In deze zaak heeft eiseres, [X] B.V., een beroep ingesteld tegen de inspecteur van de Belastingdienst, kantoor Eindhoven, met betrekking tot een aanslag vennootschapsbelasting over het jaar 2018. Eiseres heeft op 17 februari 2020 een schriftelijk verzoek ingediend, dat door verweerder als beroepschrift is aangemerkt en op 8 april 2020 ter verdere behandeling aan de rechtbank is doorgezonden. De rechtbank heeft op 30 oktober 2020 uitspraak gedaan zonder zitting, op grond van artikel 8:54 van de Algemene wet bestuursrecht (Awb).

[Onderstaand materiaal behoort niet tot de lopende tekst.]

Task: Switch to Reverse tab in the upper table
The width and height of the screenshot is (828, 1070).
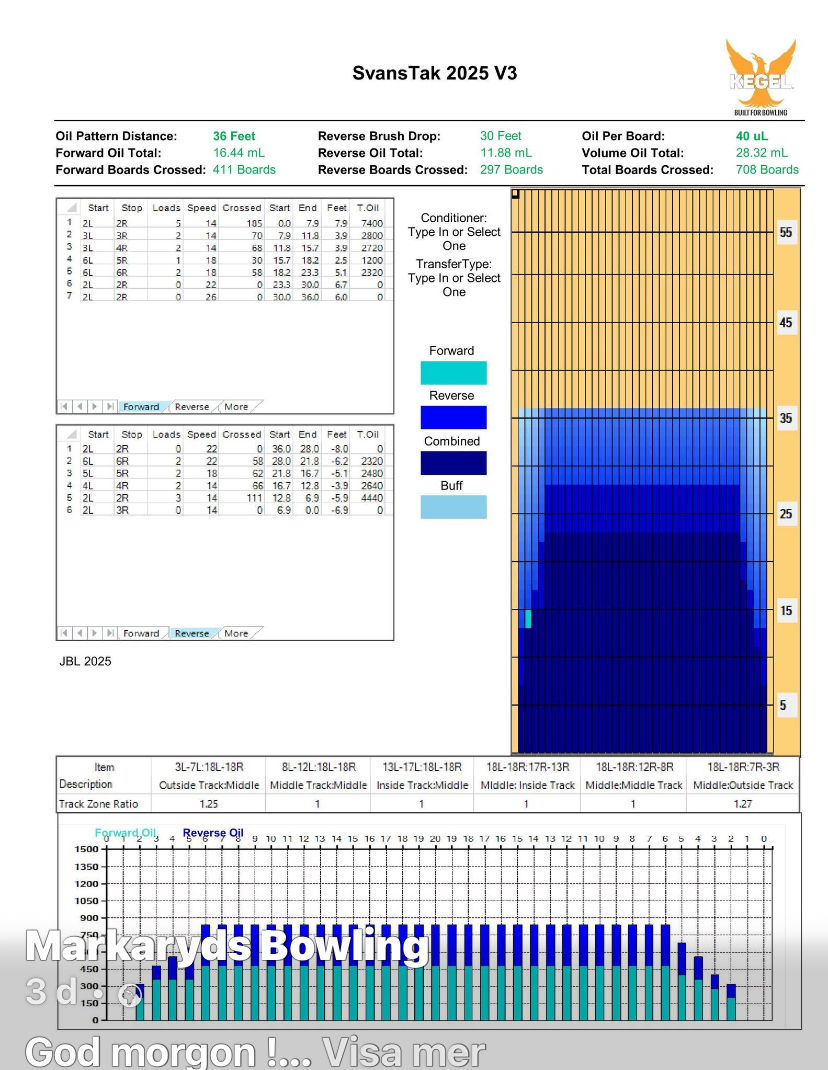Action: [192, 407]
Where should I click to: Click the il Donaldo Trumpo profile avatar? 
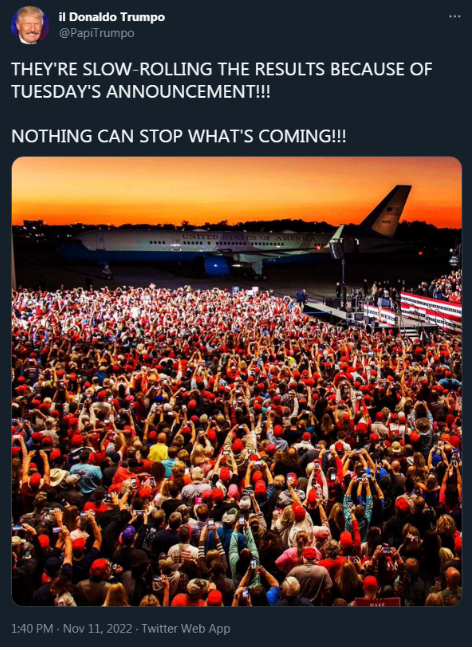point(30,25)

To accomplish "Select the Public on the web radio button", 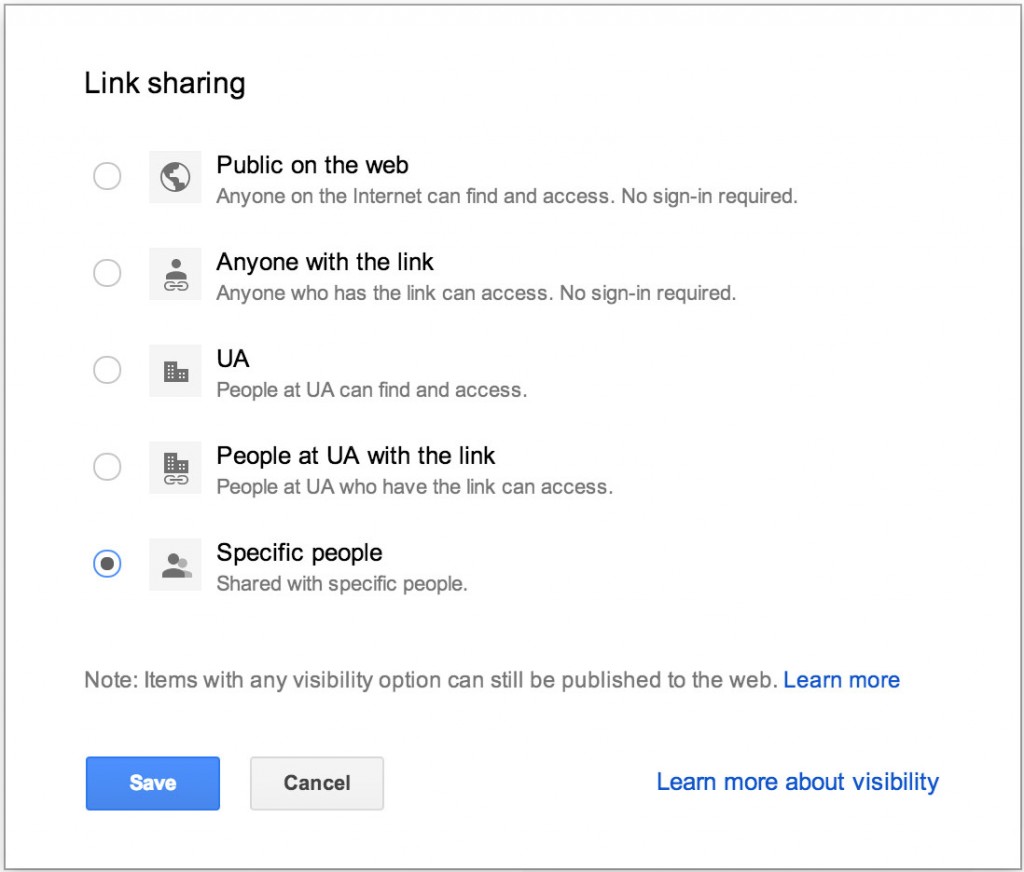I will coord(107,177).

De rechtbank heeft vastgesteld dat eiseres het griffierecht van € 354 niet tijdig heeft betaald, ondanks herhaalde verzoeken van de griffier om dit te doen. Eiseres heeft geen verontschuldiging voor het verzuim gegeven. Daarnaast heeft eiseres verzuimd om noodzakelijke documenten, zoals een afschrift van het besluit waar het geschil betrekking op heeft, een uittreksel uit het handelsregister en een kopie van de statuten, over te leggen. De rechtbank heeft eiseres hierop gewezen, maar ook hierop heeft zij niet gereageerd.
Gelet op deze omstandigheden heeft de rechtbank geoordeeld dat het beroep kennelijk niet-ontvankelijk is. De rechtbank heeft geen aanleiding gezien voor een proceskostenveroordeling. De uitspraak is gedaan door mr. M.C. van As, rechter, in aanwezigheid van N. Joacim, griffier, en is op 30 oktober 2020 gedaan. De uitspraak is niet openbaar uitgesproken vanwege de coronamaatregelen, maar zal alsnog openbaar worden gemaakt zodra dat weer mogelijk is.